Collection entries:
§
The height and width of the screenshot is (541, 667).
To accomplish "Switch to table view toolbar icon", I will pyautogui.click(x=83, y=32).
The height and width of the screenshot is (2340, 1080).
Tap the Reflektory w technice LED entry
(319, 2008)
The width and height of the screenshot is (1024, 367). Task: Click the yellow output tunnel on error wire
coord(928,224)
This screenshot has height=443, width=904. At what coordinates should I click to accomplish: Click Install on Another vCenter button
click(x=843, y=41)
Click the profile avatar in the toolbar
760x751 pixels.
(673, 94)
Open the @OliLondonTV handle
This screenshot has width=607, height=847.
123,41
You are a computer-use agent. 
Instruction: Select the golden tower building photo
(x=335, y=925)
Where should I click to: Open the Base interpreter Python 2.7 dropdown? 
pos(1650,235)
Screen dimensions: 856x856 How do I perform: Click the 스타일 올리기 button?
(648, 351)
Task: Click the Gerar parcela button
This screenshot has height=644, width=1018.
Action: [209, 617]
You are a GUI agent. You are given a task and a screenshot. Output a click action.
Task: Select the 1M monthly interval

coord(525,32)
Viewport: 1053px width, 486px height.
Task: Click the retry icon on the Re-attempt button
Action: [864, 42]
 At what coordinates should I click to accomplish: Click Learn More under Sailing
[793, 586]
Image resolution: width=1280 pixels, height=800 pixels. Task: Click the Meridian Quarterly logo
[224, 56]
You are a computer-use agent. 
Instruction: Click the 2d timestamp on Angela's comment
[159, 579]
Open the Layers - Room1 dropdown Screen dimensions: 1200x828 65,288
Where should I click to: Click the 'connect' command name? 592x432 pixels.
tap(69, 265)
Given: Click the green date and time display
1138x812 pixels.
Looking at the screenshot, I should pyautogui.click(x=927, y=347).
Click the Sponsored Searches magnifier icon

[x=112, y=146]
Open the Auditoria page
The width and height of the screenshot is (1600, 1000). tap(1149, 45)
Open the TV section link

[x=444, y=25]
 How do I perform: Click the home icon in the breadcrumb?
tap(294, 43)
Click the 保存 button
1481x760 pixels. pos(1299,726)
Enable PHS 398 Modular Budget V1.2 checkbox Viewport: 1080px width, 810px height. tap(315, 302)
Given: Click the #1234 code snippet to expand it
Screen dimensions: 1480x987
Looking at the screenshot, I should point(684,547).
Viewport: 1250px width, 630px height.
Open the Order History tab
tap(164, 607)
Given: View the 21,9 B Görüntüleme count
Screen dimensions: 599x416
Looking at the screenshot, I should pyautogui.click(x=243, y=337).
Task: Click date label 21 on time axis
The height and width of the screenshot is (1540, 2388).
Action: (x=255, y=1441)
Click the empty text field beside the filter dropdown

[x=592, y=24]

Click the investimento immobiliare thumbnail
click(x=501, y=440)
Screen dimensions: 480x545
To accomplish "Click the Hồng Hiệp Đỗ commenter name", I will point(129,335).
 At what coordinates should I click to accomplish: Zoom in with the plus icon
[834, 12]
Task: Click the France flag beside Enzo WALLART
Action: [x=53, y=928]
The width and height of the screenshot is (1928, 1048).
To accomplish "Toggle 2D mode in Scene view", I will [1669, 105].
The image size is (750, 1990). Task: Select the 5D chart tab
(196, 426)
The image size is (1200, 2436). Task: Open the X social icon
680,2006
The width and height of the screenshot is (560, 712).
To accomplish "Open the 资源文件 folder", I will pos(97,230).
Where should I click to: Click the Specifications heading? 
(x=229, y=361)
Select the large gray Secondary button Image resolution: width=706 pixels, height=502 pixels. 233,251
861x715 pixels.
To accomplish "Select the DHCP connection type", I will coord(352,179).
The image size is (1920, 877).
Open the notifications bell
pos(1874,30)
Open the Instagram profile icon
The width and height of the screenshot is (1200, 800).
§
YOUR TASK: Write all the records out again. Nothing may differ from the original.

RESPONSE AREA:
The height and width of the screenshot is (541, 667).
To accomplish "Switch to table view toolbar icon", I will pyautogui.click(x=83, y=32).
The height and width of the screenshot is (2340, 1080).
Tap the Reflektory w technice LED entry
(319, 2008)
The width and height of the screenshot is (1024, 367). Task: Click the yellow output tunnel on error wire
coord(928,224)
This screenshot has height=443, width=904. At what coordinates should I click to accomplish: Click Install on Another vCenter button
click(x=843, y=41)
Click the profile avatar in the toolbar
760x751 pixels.
(673, 94)
Open the @OliLondonTV handle
This screenshot has width=607, height=847.
123,41
You are a computer-use agent. 
Instruction: Select the golden tower building photo
(x=335, y=925)
Where should I click to: Open the Base interpreter Python 2.7 dropdown? 
pos(1650,235)
Screen dimensions: 856x856 How do I perform: Click the 스타일 올리기 button?
(648, 351)
Task: Click the Gerar parcela button
This screenshot has height=644, width=1018.
Action: [209, 617]
You are a GUI agent. You are given a task and a screenshot. Output a click action.
Task: Select the 1M monthly interval

coord(525,32)
Viewport: 1053px width, 486px height.
Task: Click the retry icon on the Re-attempt button
Action: [864, 42]
 At what coordinates should I click to accomplish: Click Learn More under Sailing
[793, 586]
Image resolution: width=1280 pixels, height=800 pixels. Task: Click the Meridian Quarterly logo
[224, 56]
You are a computer-use agent. 
Instruction: Click the 2d timestamp on Angela's comment
[159, 579]
Open the Layers - Room1 dropdown Screen dimensions: 1200x828 65,288
Where should I click to: Click the 'connect' command name? 592x432 pixels.
tap(69, 265)
Given: Click the green date and time display
1138x812 pixels.
Looking at the screenshot, I should pyautogui.click(x=927, y=347).
Click the Sponsored Searches magnifier icon

[x=112, y=146]
Open the Auditoria page
The width and height of the screenshot is (1600, 1000). tap(1149, 45)
Open the TV section link

[x=444, y=25]
 How do I perform: Click the home icon in the breadcrumb?
tap(294, 43)
Click the 保存 button
1481x760 pixels. pos(1299,726)
Enable PHS 398 Modular Budget V1.2 checkbox Viewport: 1080px width, 810px height. tap(315, 302)
Given: Click the #1234 code snippet to expand it
Screen dimensions: 1480x987
Looking at the screenshot, I should point(684,547).
Viewport: 1250px width, 630px height.
Open the Order History tab
tap(164, 607)
Given: View the 21,9 B Görüntüleme count
Screen dimensions: 599x416
Looking at the screenshot, I should pyautogui.click(x=243, y=337).
Task: Click date label 21 on time axis
The height and width of the screenshot is (1540, 2388).
Action: (x=255, y=1441)
Click the empty text field beside the filter dropdown

[x=592, y=24]

Click the investimento immobiliare thumbnail
click(x=501, y=440)
Screen dimensions: 480x545
To accomplish "Click the Hồng Hiệp Đỗ commenter name", I will point(129,335).
 At what coordinates should I click to accomplish: Zoom in with the plus icon
[834, 12]
Task: Click the France flag beside Enzo WALLART
Action: [x=53, y=928]
The width and height of the screenshot is (1928, 1048).
To accomplish "Toggle 2D mode in Scene view", I will [1669, 105].
The image size is (750, 1990). Task: Select the 5D chart tab
(196, 426)
The image size is (1200, 2436). Task: Open the X social icon
680,2006
The width and height of the screenshot is (560, 712).
To accomplish "Open the 资源文件 folder", I will pos(97,230).
Where should I click to: Click the Specifications heading? 
(x=229, y=361)
Select the large gray Secondary button Image resolution: width=706 pixels, height=502 pixels. 233,251
861x715 pixels.
To accomplish "Select the DHCP connection type", I will coord(352,179).
The image size is (1920, 877).
Open the notifications bell
pos(1874,30)
Open the Instagram profile icon
The width and height of the screenshot is (1200, 800).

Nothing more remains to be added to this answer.